Monday, October 29, 2012
It feels as though I am repeatedly being called upon to explain what “impact” having the kid has on me.
This proves to be most difficult given that most of my grievances are around hygiene, or lack thereof. How do I explain that where I come from, people are clean; in fact some of us possess serial killer neatness! No one smells; we wash our hair, our clothes, our hands!
I didn’t have to tell my kids to have a shower or wash their hair; they just knew and understood it was a requirement. And let’s cut to the chase here; if I had to tell them to clean up their act, I simply told them. I’m not afforded this luxury in this environment where the Squeeze sees his kid as miraculous! Amazing! And he can do no wrong…

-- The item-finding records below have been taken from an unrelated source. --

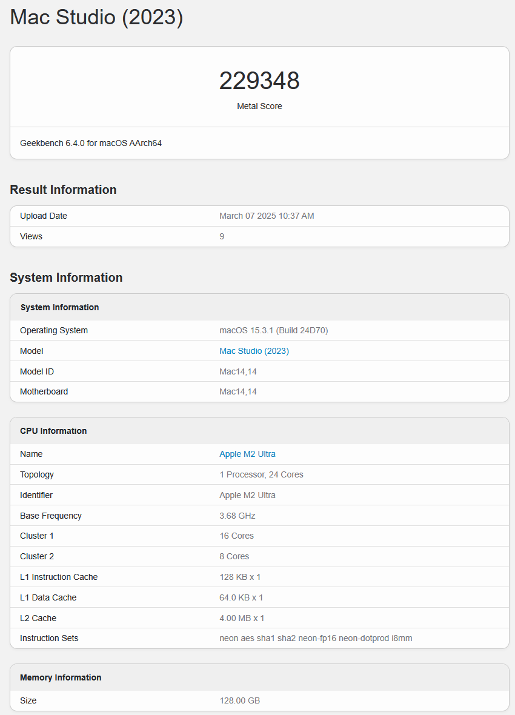Click the Views row count
The height and width of the screenshot is (715, 515).
222,236
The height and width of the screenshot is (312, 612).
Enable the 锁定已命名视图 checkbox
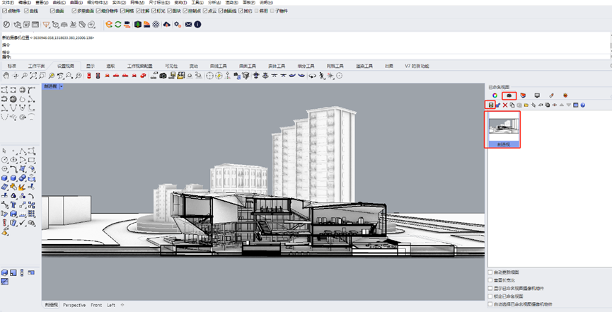491,296
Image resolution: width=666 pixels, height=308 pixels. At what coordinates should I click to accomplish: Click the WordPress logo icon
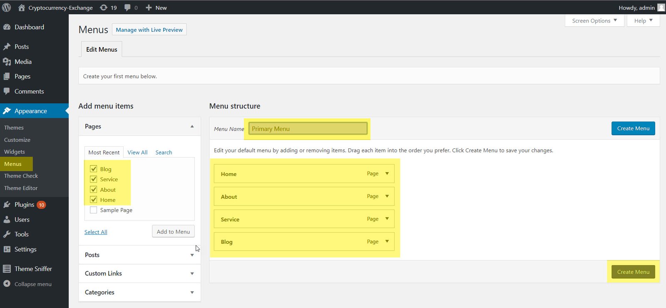coord(7,8)
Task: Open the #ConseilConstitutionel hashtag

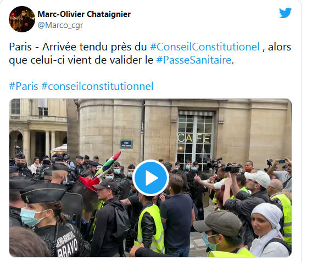Action: (205, 47)
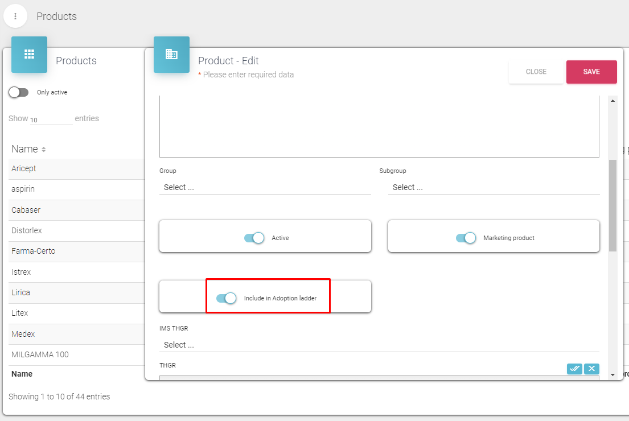Click the double-checkmark select all icon

[x=574, y=369]
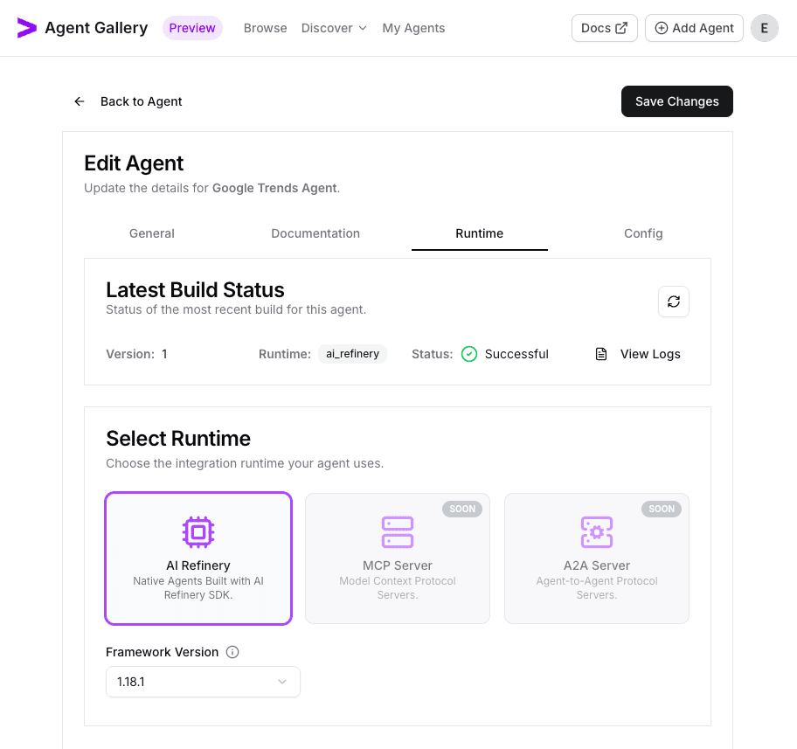This screenshot has height=749, width=797.
Task: Switch to the Config tab
Action: (x=643, y=233)

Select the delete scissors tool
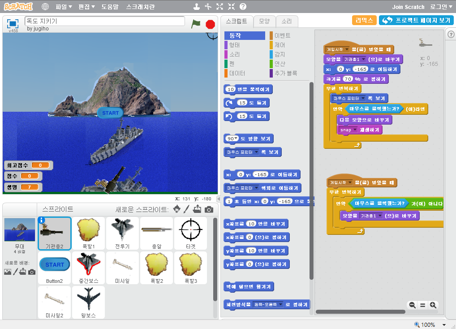click(208, 7)
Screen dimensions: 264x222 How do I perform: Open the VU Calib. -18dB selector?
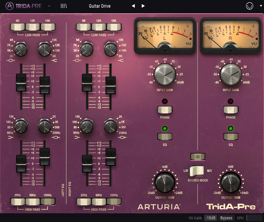(x=210, y=218)
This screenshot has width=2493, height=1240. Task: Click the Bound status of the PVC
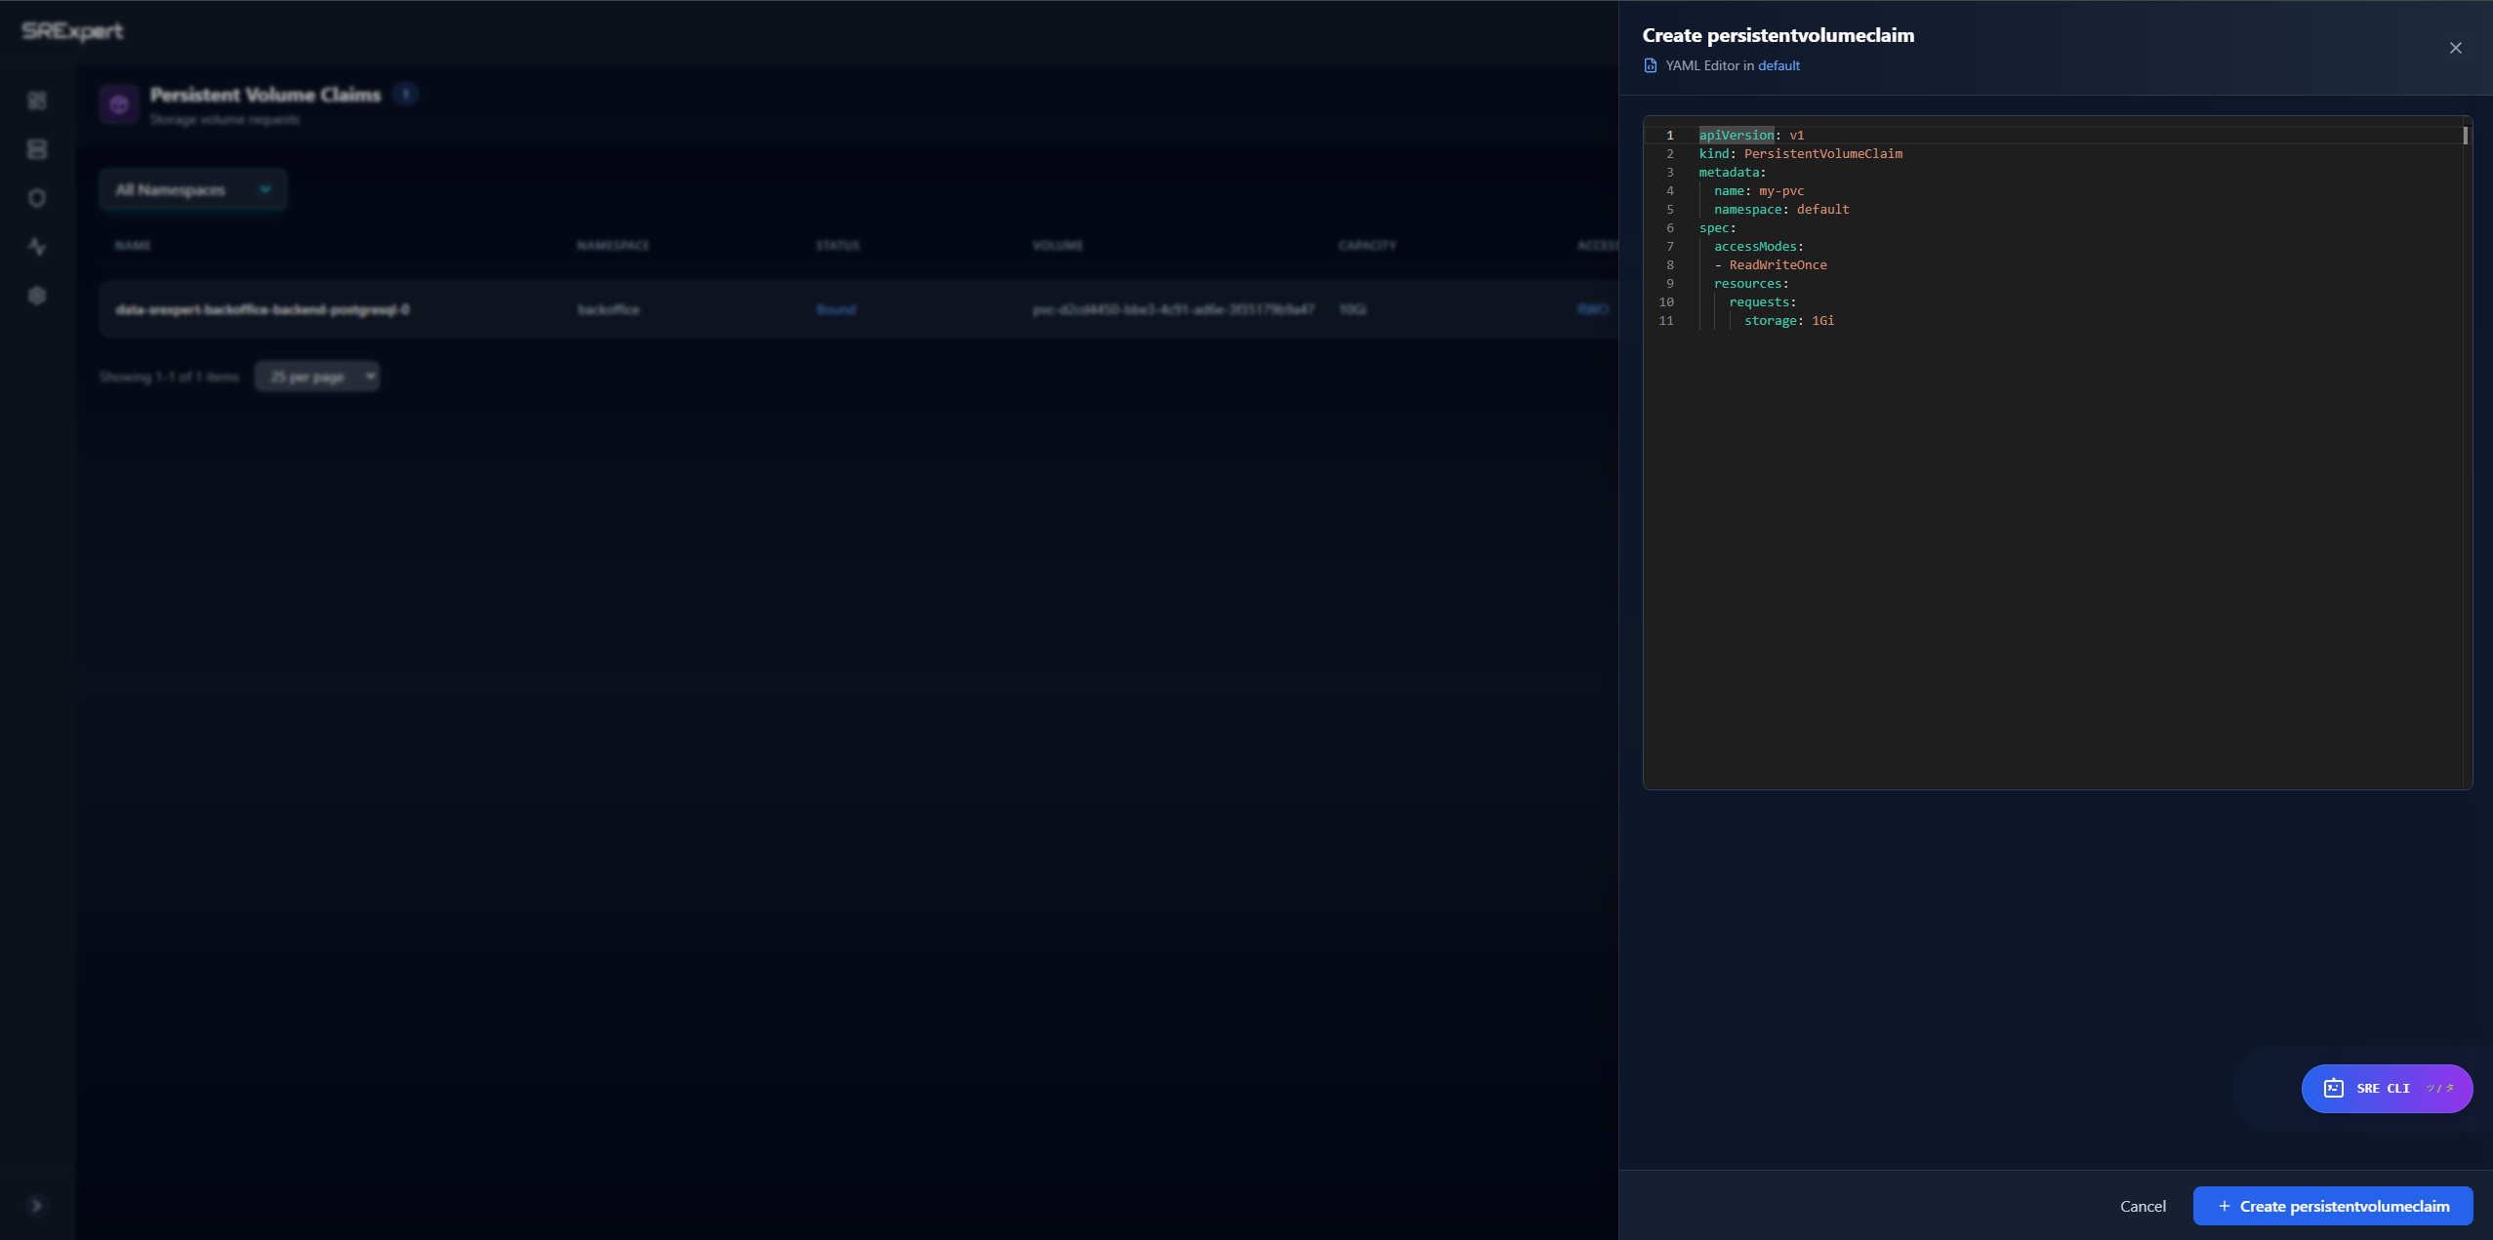coord(836,308)
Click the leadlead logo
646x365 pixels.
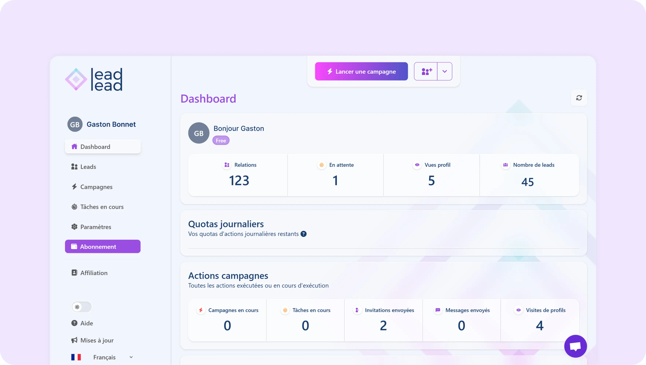(94, 79)
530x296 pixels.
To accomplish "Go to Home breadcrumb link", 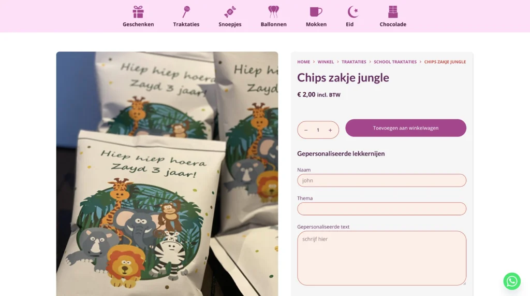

Although mummy and daddy adopt the ‘velvet wearing’ parenting process of “they must always feel good about themselves… look how perfect they are….” The realities of life seem to get in the way. I mean hell, idiots… Wake up! Your kid is not perfect. Nor are any of mine. They are kids, accept it. Sheesh. I don’t need a musician! All I need is for them to be happy. And let’s be honest, I have shaken my head on many occasion wondering how anyone can feel good about themselves when they have greasy hair speckled with dandruff and their clothes reek.
This is the crux of the problem between the Squeeze and I; will forever be the major issue and one I begrudge more and more as time goes on. I get zero support from him; have no power and no say over the kid. What I consider right doesn’t count. What I consider ‘ugly’ isn’t my problem or place to comment.
Right… So some kid is coming and going from my lovely clean home – and I’m to have no power over this. I can’t say “hey kid, you’re fifteen for crying out loud; pack some damned clean clothes to bring!” The one time I did have this discussion, I was given a heap of fifteen year old “I am smarter than you” drivel that encompassed an argument around my clean clothes requirement being my reality, not his.
A discussion with the Squeeze after the fact consisted of an inadequate “he handled himself well.” Ummm no. He didn’t handle himself well. He was rude, obnoxious and above all – wrong. And if being rude to me is considered “handling himself well”; how am I to ever deal with it?
Last night I broached the subject of his reorganised weekends (at her request); which was obviously above his negotiation skills because not only did he ensure that we extended kid time last weekend – he had now given over a night from our next weekend.
To be frank, this does not suit me.
What I got was another argument on impact and its lack thereof, on me. His dispute is that we are now getting Saturday, Sunday, Monday night free. Ummm no. Sunday and Monday nights are already free – just because I have the day off doesn’t necessarily mean it’s up for grabs by the kid pushers. It is free. It is mine.
In the end, I realised that I shouldn’t have to justify myself. The reality is that I do not want a kid there every weekend and that is enough justification.
What impact is there on me when the kid is there..? Well considering I’m a lone little figure facing off a damned tsunami – I’d say it is has a ‘deep impact’.